Ce manque de volonté publique fait bondir Marie-Pierre Membrives : “éduquer au bien manger et donner accès à une alimentation saine et durable, c’est in fine des milliards d'économies en dépense de santé. Malheureusement les politiques actuelles sont très court-termistes. Nous ne sommes pas capables de nous projeter et nous dire que les enfants de maternelles d’aujourd’hui éduqués au bien-manger seront, demain, des adultes en bonne santé.”
Et si on mettait collectivement un coup de pied dans la fourmilière des cantines scolaires ? Et si on agitait les foules pour élever le niveau de l’alimentation pour nos enfants ?
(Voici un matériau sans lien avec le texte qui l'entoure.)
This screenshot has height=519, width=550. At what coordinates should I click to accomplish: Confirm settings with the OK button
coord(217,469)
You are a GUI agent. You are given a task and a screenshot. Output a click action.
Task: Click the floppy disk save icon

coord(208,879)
✍️ Rencontrez Marie-Pierre Membrives lundi 12 mai à partir de 18h30 au restaurant Les Marmites Volantes (69, rue Armand Carrel 75019 Paris). Ça sera aussi l'occasion d'échanger avec Ariane Delmas, co-fondatrice des Marmites Volantes, entreprise engagée au quotidien pour des cantines vertueuses et savoureuses.
🚀 Le plan d’action
Nos bons conseils pour bouger le monde sur le sujet qui vous chauffe
Si le sujet de la cantine scolaire vous chauffe, on vous donne quelques clés pour comprendre l’essentiel et savoir comment vous mobiliser.
Se rapprocher des associations de parents d'élèves
Les 2 plus grandes fédérations de parents d’élèves du public, la PEEP et la FCPE (avec Anne Chauvet, spécialiste de la restauration scolaire au niveau national) et du privé avec l’APEL.
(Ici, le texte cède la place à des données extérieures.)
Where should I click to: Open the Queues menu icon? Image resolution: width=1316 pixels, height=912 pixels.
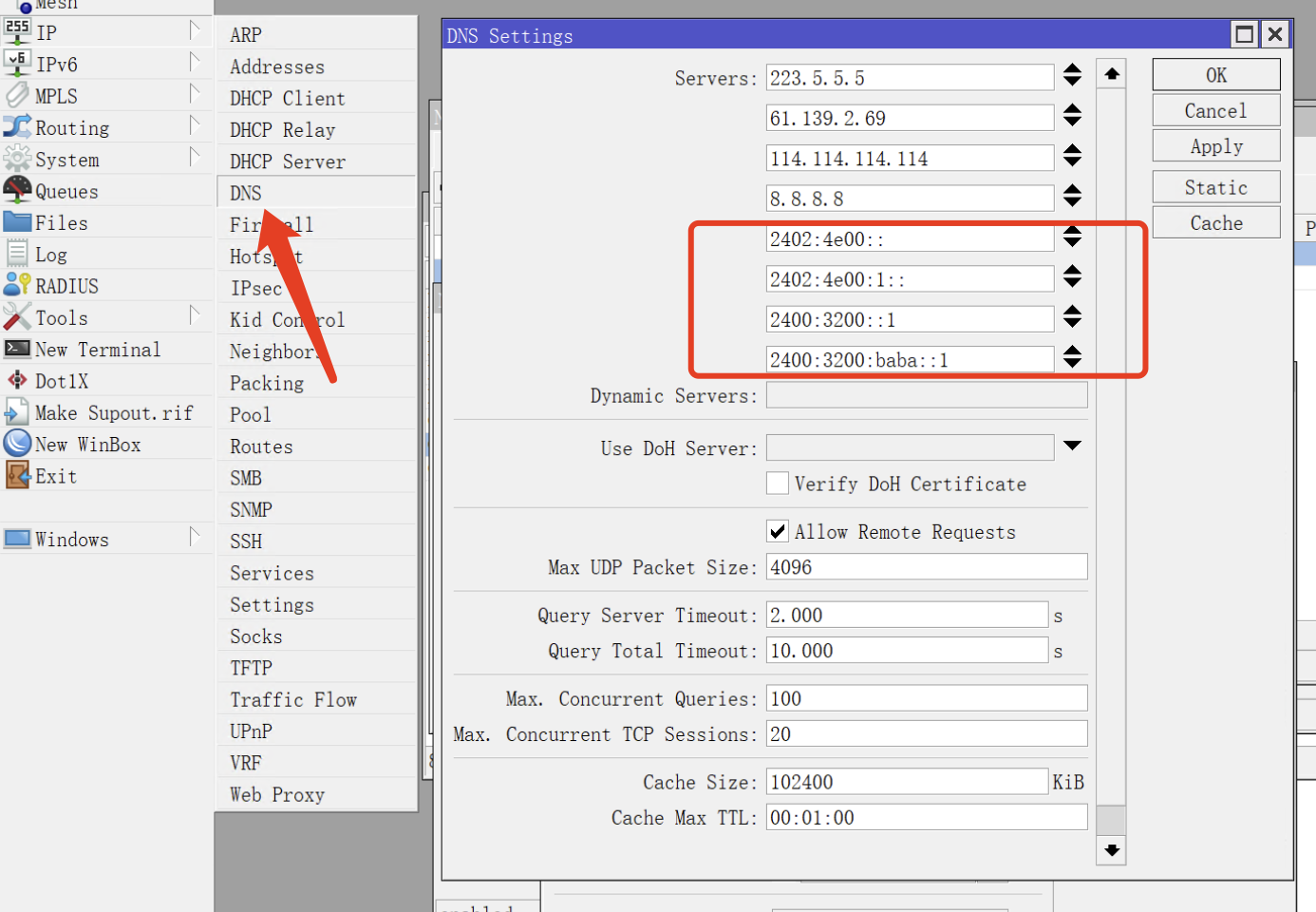(x=17, y=190)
Marie-Pierre Membrives conseille : “Essayez d’identifier des personnes ressources au sein des parents d’élèves (parent cuisinier ou qui travaille dans l’agro-alimentaire par exemple ou encore professionnel de santé) car les sujets liés à l’alimentation sont complexes.”
Proposer de participer à des commissions menus s’il y en a ou… proposer d’en créer !
Les commissions menus ne sont pas obligatoires. Leur rôle est d’assurer que les repas proposés sont équilibrés, adaptés aux besoins des enfants et respectent les normes nutritionnelles et réglementaires.
En théorie, la collectivité ou le prestataire s’appuie le plus souvent sur les compétences d’un(e) diététicien(ne) ou nutritionniste. Pourtant… incroyable mais vrai, le recours à des professionnels de la nutrition pour l’élaboration des menus serait loin d’être systématique : 1/4 seulement des communes pour les cantines de leurs écoles.
Interroger les collectivités pour savoir qui prépare les repas et comment.
Il existe deux grands modèles : la préparation sur place et la préparation en cuisine centrale. Il existe également des solutions intermédiaires hybrides.
La production en cuisine centrale peut se faire en liaison froide (les repas sont préparés, conditionnés, refroidis rapidement en dessous de 3°C et peuvent être consommés entre 2 à 5 jours après leur production) ou en liaison chaude ( les repas sont élaborés tôt le matin, conditionnés à chaud et maintenus au-dessus de 63°C jusqu’à leur consommation le jour même après livraison auprès des écoles).
Si c’est une cuisine centrale, demander à la visiter. Si la cuisine est sur place, demander à rencontrer le ou la chef(fe). “L’important, c’est de créer du lien !” nous confie Marie-Pierre.
Essayer d’obtenir les fiches techniques des plats servis à la cantine.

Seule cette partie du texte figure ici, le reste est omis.